I need help prooving that if $n,k\in\Bbb{N}$ and $\binom{n}{k}$ is a prime number, then $k = 1$ or $k = n−1$.

Answer 1

We will use two facts about binomial coefficients. The first fact is the fairly obvious observation that

$${n\choose1}={n\choose n-1}=n\quad\text{and}\quad{n\choose k}\gt n\quad\text{for }1\lt k\lt n-1$$

The second fact is a crucial divisibility property:

$$n\mid(n,k){n\choose k}\quad\text{for }0\lt k\lt n$$

The inequality in the first fact follows easily from the equality ${n\choose k}={n-k\over k}{n\choose k-1}$. As for the second fact, imagine $n$ objects arranged in a circle, $k$ of which are black and the others white. Any rotation of such an arrangement by $h$ places, with $0\le h\lt n/(n,k)$, gives a different arrangement. This implies $n/(n,k)$ divides $n\choose k$, which means $n$ divides $(n,k){n\choose k}$.

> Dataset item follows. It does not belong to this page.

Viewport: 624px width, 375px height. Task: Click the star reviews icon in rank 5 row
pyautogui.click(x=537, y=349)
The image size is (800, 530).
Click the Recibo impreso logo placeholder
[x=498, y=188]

Now assume that ${n\choose k}=p$ is prime. Then the second fact implies $(n,k)p=nm$ for some $m$. But $0\lt k\lt n$ implies $(n,k)\lt n$, so $nm=(n,k)p\lt np$, which implies $m\lt p$, which in turn implies $p\not\mid m$, which in turn implies $p\mid n$, which implies $n\ge p$. Invoking now the first fact, we have $p={n\choose k}\ge n\ge p$, so that we must have $n=p={n\choose k}$, and therefore $k=1$ or $n-1$.

Answer 2

Try to think about when $$\binom{n}{k} = \dfrac{n!}{k!(n-k)!}$$ is a prime number.

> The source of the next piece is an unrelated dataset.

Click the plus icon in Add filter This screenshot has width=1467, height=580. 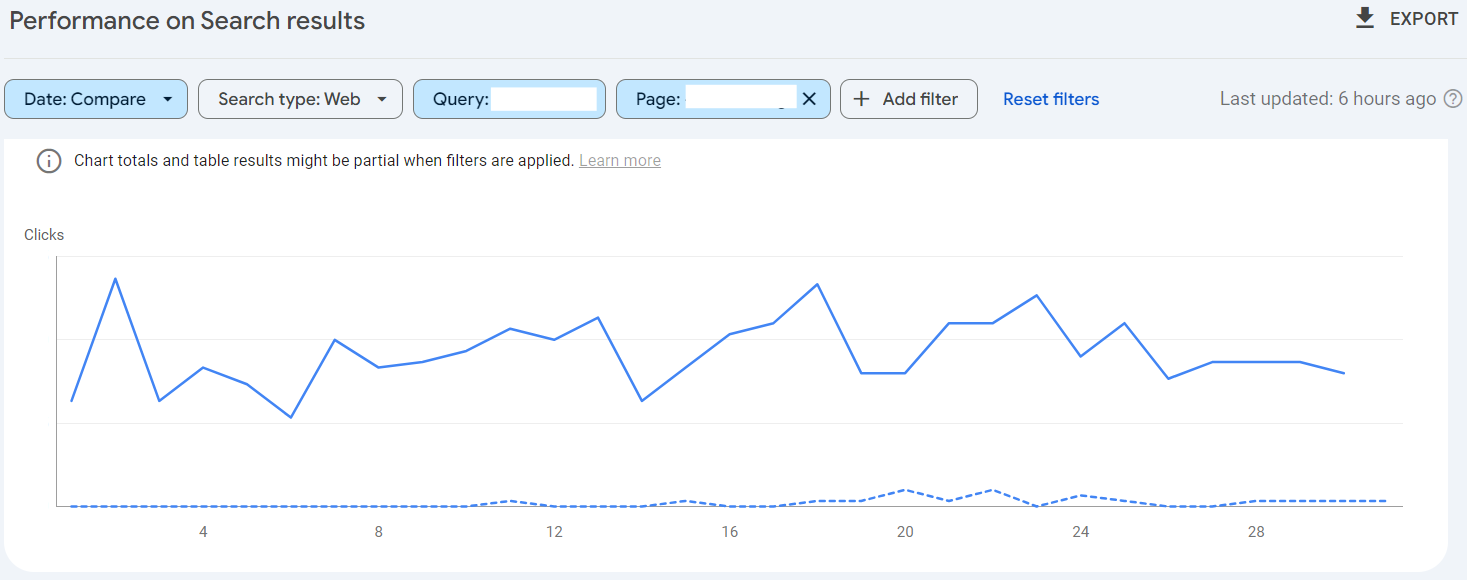[861, 99]
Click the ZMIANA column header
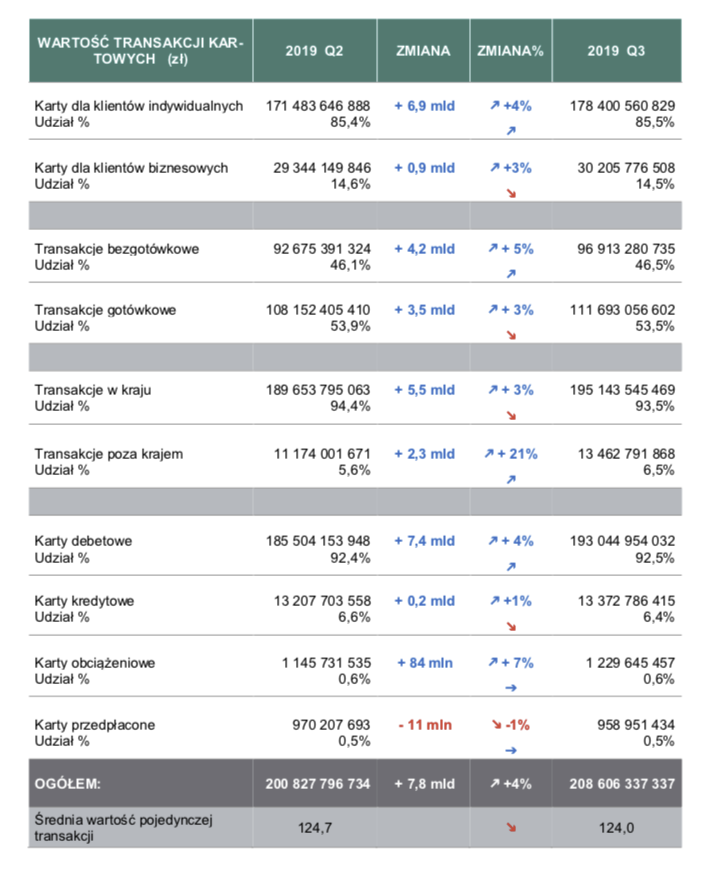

What happen when $k\notin\{1,n-1\}$ ?

Answer 3

By cyclically shifting the choice of $k$ elements from $n$ elements and adding $1$ more choice of $k$ elements from $n$ elements which is possible iff $k \neq 1,n-1$, we get, $${n \choose k} > n, for \ k \neq 1,n-1$$

1. ${n \choose k}$ cannot have prime factors $>n$.
2. ${n \choose k} = p$ prime according to hypothesis.
3. ${n \choose k} > n$ for $k \neq 1,n-1$ according to above argument.

Points 1,2,3 are inconsistent for $k \neq 1,n-1$. Hence the hypothesis in point 2) that ${n \choose k}$ is prime is not possible unless $k = 1 \ or \ n-1$.